Kearins believes that the next six months might be an excellent time to purchase a house since the number of listings is increasing and sellers are becoming more realistic about pricing expectations. Even while getting a loan from a conventional bank in New Zealand still has its challenges, he advised not discounting the role of mortgage brokers.
Remember, rents are still expensive, and many people, if they can get preapproved for a mortgage and purchase a home, will feel free to do so. Some say it’s preferable to wait and see whether the market falls more, but that might be a mistake since interest rates could rise substantially by then, making the decision much more expensive.
The Credit Contract and Consumer Finance Act went into effect last summer, causing a severe credit constraint (CCCFA). Although the government has made some adjustments, the central banks still carefully evaluate all potential new borrowers.
Kearins said that potential home purchasers should consider their alternatives.
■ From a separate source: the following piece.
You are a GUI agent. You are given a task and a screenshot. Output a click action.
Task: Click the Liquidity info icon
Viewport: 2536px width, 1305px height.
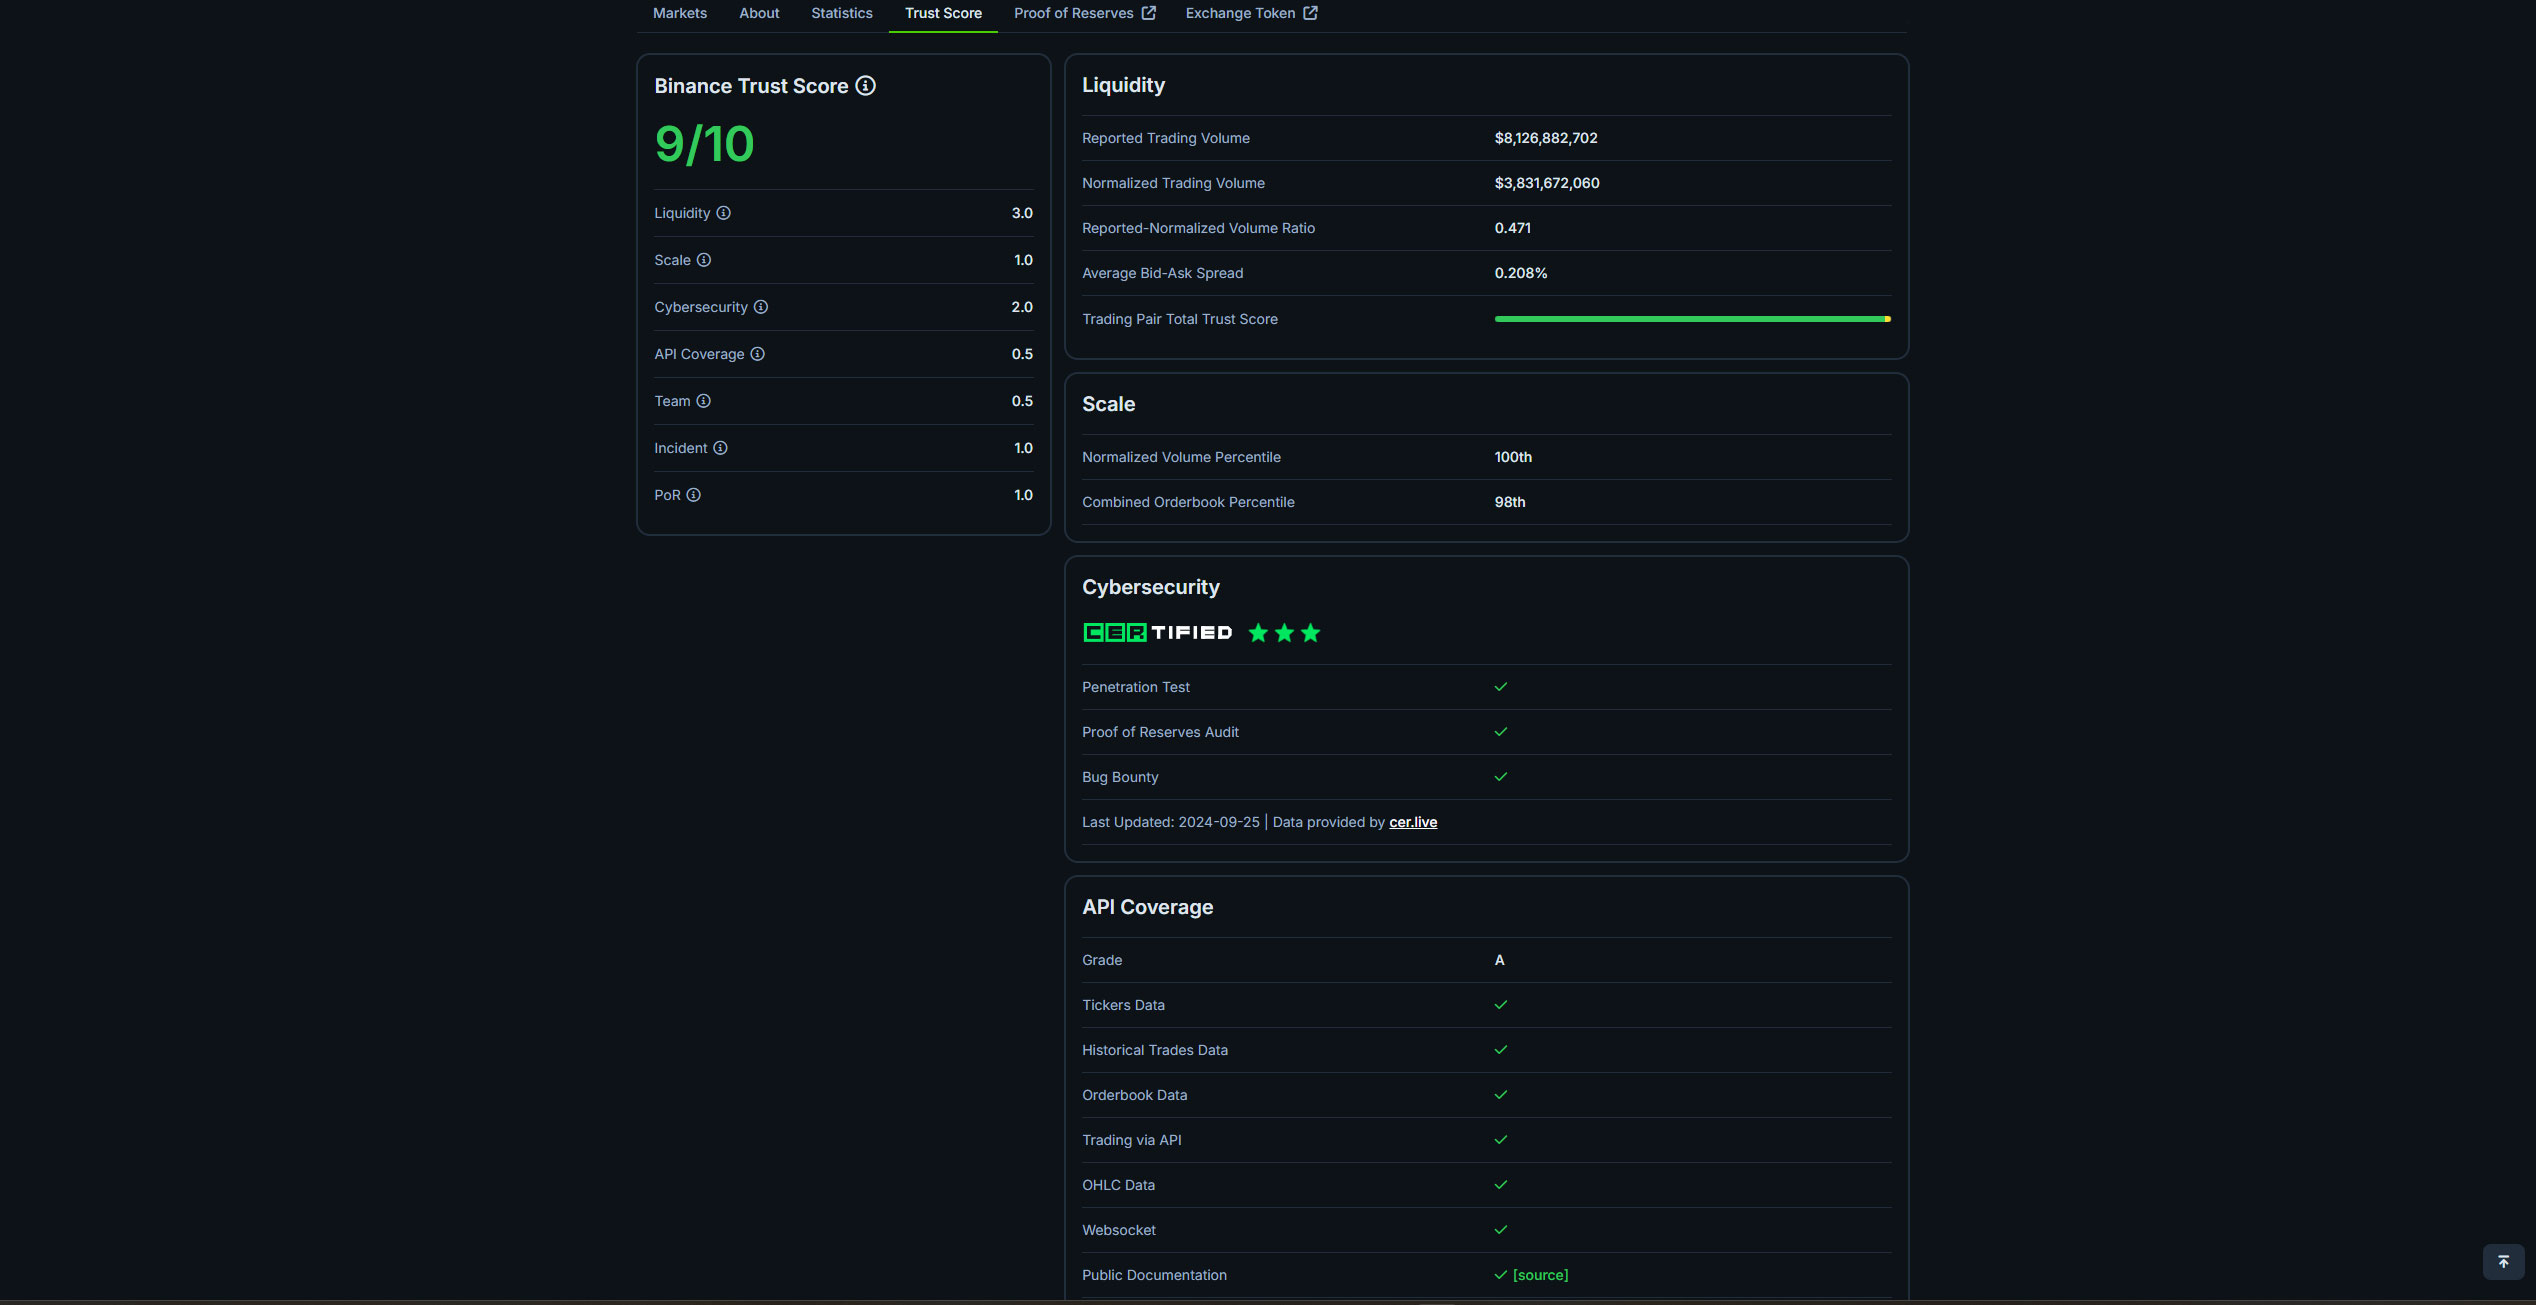pyautogui.click(x=723, y=213)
They could be pleasantly pleased by what a mortgage broker can give if they can come up with a down payment and evidence of their capacity to make mortgage payments. New borrowers might ease their financial situation by taking in a roommate or boarder. That extra money can be the deciding factor in whether or not they make it.
The CEO of Century 21 stated that mortgage brokers like Century 21 Financial’s Julius Capilitan (pictured) do all the legwork for their clients, offering better rates and more borrowing options than banks.
Too many Kiwis, Capilitan said, are “exhausted, dejected, and sure that their property dream is dead” because they could not get financing. “It’s fantastic when we can go through their case individually and successfully acquire a specialized mortgage for many of them.”
Since there is now so much price variance, the managing director of Century 21 Financial advised purchasers to do their research.
Capilitan predicted that in 2023 “everything would be great for buying.” There is a market liquidity shortage, making it difficult for first-time homebuyers to acquire low loan-to-value (LTV) transactions since banks have absolutely no appetite for risk. However, entry points into the market are expanding, and brokers are in a prime position to assist with this.
Kinga Ora also suggested that first-time homebuyers on a tight budget look into First Home Partner, a new shared ownership program.
Capilitan said New Zealanders need a strategy to survive the looming mortgage storm.
He said that everyone buying a home should have a clear idea of why they’re buying, how long they want to stay, and whether or not they mind waiting if necessary. They should also have a strategy for paying off their mortgage that has been stress-tested using interest rates more significant than what they are now paying.